Given instruction -
Copy everything from the line with "You are a computer-use" down to the line with "click(1348, 32)", changing "image size" to "screenshot size" and leaving the rest of those lines untouched.

Material supplied -
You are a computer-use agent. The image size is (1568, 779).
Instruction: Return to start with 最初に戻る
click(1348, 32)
* * *
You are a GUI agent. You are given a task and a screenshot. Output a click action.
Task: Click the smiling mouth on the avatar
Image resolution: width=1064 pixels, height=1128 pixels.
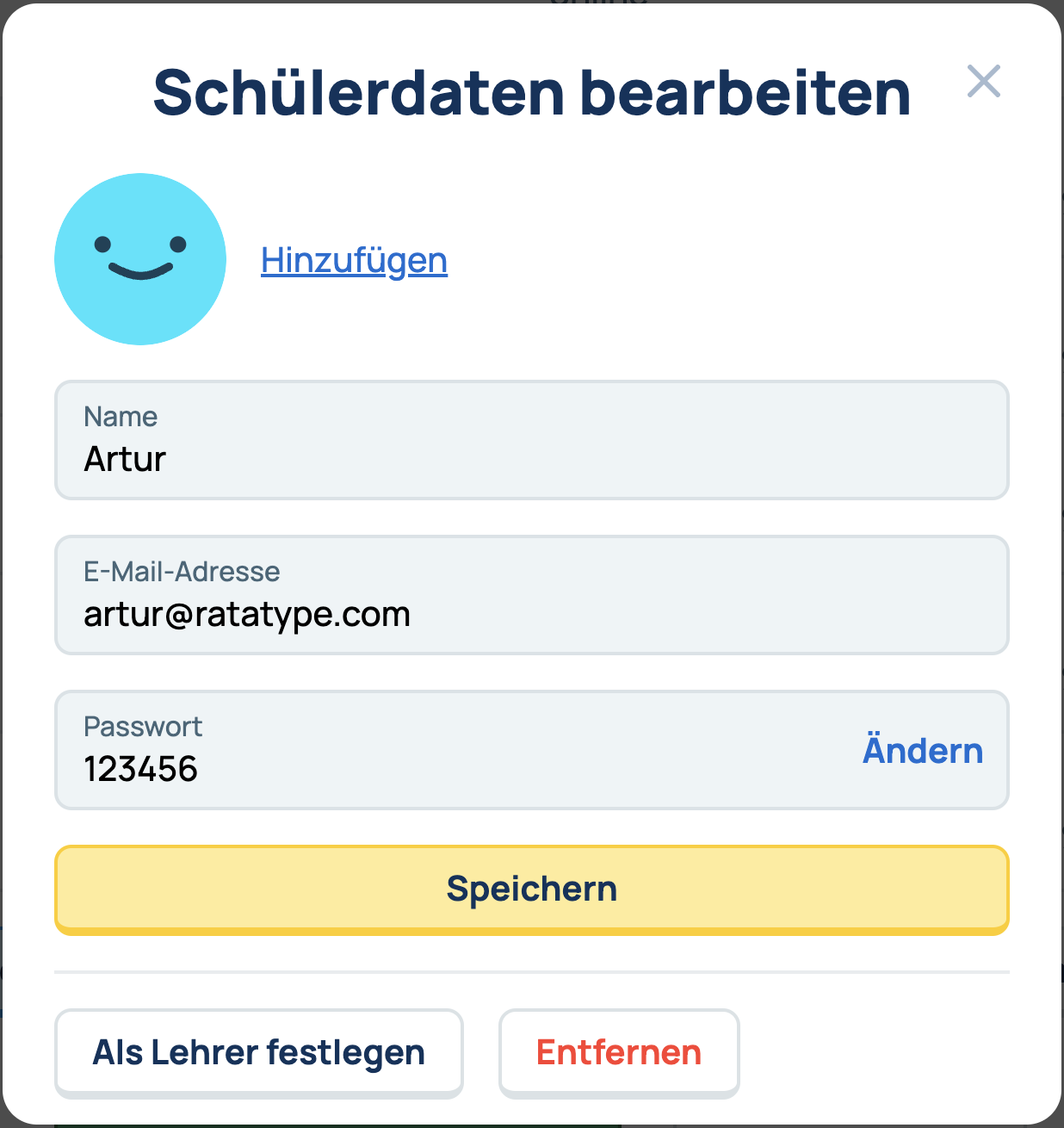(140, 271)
---
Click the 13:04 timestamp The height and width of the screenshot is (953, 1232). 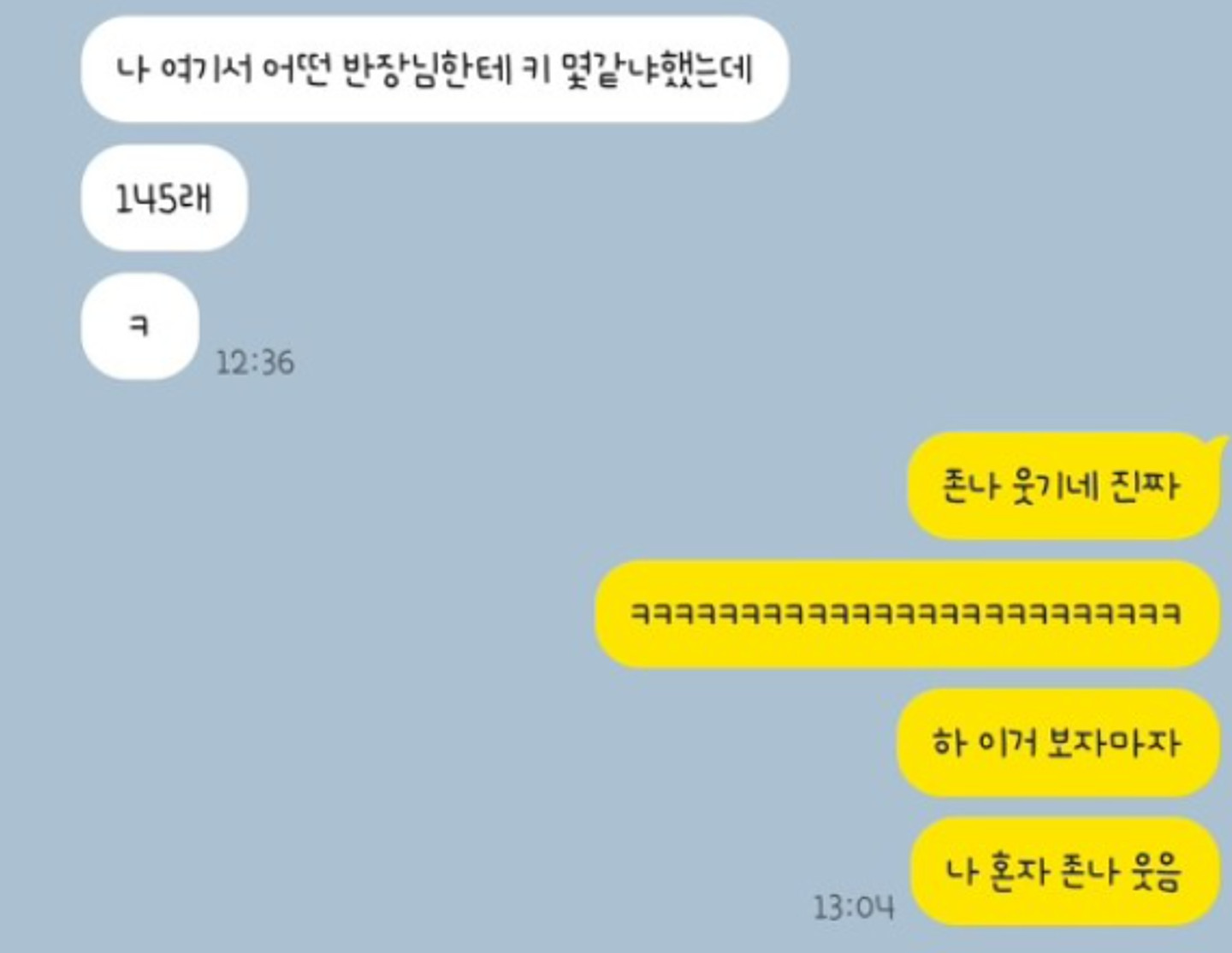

Output -
You are a computer-use agent. The screenshot size is (1568, 779).
Instruction: Return to start with 最初に戻る
click(1348, 32)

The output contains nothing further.